From the listing below, copy only the lines running from the line that contains "Click the thumbnail scrollbar up arrow" to the line that contains "Select the word", both included.
[Data to examine]
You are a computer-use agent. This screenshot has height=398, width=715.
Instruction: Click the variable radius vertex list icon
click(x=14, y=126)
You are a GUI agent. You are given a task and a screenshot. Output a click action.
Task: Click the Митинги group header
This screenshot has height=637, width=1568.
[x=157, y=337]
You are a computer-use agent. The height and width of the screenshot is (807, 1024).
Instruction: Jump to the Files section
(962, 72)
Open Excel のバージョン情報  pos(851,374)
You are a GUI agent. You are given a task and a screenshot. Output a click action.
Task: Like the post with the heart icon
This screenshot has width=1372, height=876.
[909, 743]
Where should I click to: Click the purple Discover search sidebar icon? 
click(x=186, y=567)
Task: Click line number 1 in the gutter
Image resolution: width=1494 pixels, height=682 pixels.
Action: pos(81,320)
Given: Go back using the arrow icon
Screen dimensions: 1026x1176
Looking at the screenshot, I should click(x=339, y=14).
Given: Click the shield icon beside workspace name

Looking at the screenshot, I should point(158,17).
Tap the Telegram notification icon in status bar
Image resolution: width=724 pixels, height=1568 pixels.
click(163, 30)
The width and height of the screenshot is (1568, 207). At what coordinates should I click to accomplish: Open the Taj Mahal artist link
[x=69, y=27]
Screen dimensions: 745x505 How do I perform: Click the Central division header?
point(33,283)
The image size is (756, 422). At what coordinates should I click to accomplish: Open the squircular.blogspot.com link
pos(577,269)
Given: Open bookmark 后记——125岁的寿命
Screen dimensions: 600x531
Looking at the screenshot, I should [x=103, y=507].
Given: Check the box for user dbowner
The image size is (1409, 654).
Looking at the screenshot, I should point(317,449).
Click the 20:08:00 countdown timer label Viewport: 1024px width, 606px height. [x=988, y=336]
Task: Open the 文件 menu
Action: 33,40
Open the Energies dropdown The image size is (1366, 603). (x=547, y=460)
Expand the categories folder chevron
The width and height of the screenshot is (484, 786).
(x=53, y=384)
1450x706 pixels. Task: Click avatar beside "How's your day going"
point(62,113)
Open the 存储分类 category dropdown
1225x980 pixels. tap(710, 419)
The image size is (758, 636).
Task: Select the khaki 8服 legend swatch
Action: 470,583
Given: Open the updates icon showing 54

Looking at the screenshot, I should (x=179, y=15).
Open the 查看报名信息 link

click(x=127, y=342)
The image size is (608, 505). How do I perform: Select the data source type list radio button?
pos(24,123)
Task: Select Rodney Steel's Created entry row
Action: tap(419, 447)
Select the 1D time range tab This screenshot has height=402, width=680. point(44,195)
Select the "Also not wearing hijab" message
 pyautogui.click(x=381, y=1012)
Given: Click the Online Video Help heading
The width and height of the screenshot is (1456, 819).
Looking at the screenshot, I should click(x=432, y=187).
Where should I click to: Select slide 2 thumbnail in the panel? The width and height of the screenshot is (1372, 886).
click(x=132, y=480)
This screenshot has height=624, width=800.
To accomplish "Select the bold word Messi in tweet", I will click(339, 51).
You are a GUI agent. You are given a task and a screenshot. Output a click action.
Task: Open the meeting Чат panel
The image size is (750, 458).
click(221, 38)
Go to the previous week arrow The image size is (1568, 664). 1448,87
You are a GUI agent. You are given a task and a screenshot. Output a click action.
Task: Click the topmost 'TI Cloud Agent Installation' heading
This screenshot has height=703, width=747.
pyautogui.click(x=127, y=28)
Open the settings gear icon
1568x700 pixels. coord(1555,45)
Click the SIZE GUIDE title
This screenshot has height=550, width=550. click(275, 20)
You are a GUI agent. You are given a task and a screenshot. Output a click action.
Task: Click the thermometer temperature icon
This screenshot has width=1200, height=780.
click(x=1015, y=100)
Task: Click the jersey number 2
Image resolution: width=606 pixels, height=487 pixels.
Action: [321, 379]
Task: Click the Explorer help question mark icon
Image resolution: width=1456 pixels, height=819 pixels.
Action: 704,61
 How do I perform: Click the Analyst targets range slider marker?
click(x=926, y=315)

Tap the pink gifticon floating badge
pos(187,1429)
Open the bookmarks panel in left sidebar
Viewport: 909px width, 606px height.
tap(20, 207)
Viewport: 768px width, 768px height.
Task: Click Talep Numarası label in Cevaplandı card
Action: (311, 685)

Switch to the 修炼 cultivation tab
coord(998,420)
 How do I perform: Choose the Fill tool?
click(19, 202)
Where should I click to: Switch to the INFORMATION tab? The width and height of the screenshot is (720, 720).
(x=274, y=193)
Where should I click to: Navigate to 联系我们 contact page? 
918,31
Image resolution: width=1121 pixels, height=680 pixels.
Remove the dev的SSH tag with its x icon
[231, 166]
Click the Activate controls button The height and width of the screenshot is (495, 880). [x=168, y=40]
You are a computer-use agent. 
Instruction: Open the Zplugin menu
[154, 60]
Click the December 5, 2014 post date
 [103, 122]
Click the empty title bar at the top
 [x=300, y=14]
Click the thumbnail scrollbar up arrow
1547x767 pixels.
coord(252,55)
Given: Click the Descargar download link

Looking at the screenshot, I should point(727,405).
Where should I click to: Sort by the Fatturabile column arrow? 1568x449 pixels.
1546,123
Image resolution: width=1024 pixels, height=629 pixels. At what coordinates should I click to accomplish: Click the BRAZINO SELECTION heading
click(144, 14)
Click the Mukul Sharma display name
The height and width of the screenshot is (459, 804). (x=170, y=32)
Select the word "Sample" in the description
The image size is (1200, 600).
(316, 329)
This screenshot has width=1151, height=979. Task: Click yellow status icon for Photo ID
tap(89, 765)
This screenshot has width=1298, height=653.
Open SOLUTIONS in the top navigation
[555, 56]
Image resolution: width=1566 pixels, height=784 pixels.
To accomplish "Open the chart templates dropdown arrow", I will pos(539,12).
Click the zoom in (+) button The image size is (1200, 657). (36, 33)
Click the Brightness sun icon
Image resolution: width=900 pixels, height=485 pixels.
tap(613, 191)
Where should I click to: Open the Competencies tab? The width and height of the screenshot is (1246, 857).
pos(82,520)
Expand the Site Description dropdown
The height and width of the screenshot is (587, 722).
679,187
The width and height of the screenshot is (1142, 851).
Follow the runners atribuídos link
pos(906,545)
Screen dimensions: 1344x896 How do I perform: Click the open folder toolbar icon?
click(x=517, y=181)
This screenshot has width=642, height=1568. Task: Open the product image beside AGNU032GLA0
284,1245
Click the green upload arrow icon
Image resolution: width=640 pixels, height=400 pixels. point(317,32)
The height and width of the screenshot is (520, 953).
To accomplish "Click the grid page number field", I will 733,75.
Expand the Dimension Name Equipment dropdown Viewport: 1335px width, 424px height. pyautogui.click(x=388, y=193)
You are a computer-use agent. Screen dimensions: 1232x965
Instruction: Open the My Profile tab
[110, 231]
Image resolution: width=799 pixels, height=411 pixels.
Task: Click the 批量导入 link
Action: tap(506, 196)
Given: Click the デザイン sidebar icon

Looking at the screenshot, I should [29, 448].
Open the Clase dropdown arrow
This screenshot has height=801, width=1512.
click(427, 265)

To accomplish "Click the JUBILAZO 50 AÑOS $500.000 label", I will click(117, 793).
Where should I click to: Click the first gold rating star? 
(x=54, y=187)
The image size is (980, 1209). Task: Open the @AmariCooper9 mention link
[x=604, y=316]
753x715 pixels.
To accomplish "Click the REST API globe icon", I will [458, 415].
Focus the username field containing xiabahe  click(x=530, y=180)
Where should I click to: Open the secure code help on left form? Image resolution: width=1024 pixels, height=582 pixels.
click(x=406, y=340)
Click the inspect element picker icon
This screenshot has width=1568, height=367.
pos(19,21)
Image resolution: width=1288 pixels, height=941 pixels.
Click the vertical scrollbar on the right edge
[/Data to examine]
• **Response area**
Click the thumbnail scrollbar up arrow
1547x767 pixels.
coord(252,55)
Given: Click the Descargar download link

Looking at the screenshot, I should point(727,405).
Where should I click to: Sort by the Fatturabile column arrow? 1568x449 pixels.
1546,123
Image resolution: width=1024 pixels, height=629 pixels. At what coordinates should I click to accomplish: Click the BRAZINO SELECTION heading
click(144, 14)
Click the Mukul Sharma display name
The height and width of the screenshot is (459, 804). (x=170, y=32)
Select the word "Sample" in the description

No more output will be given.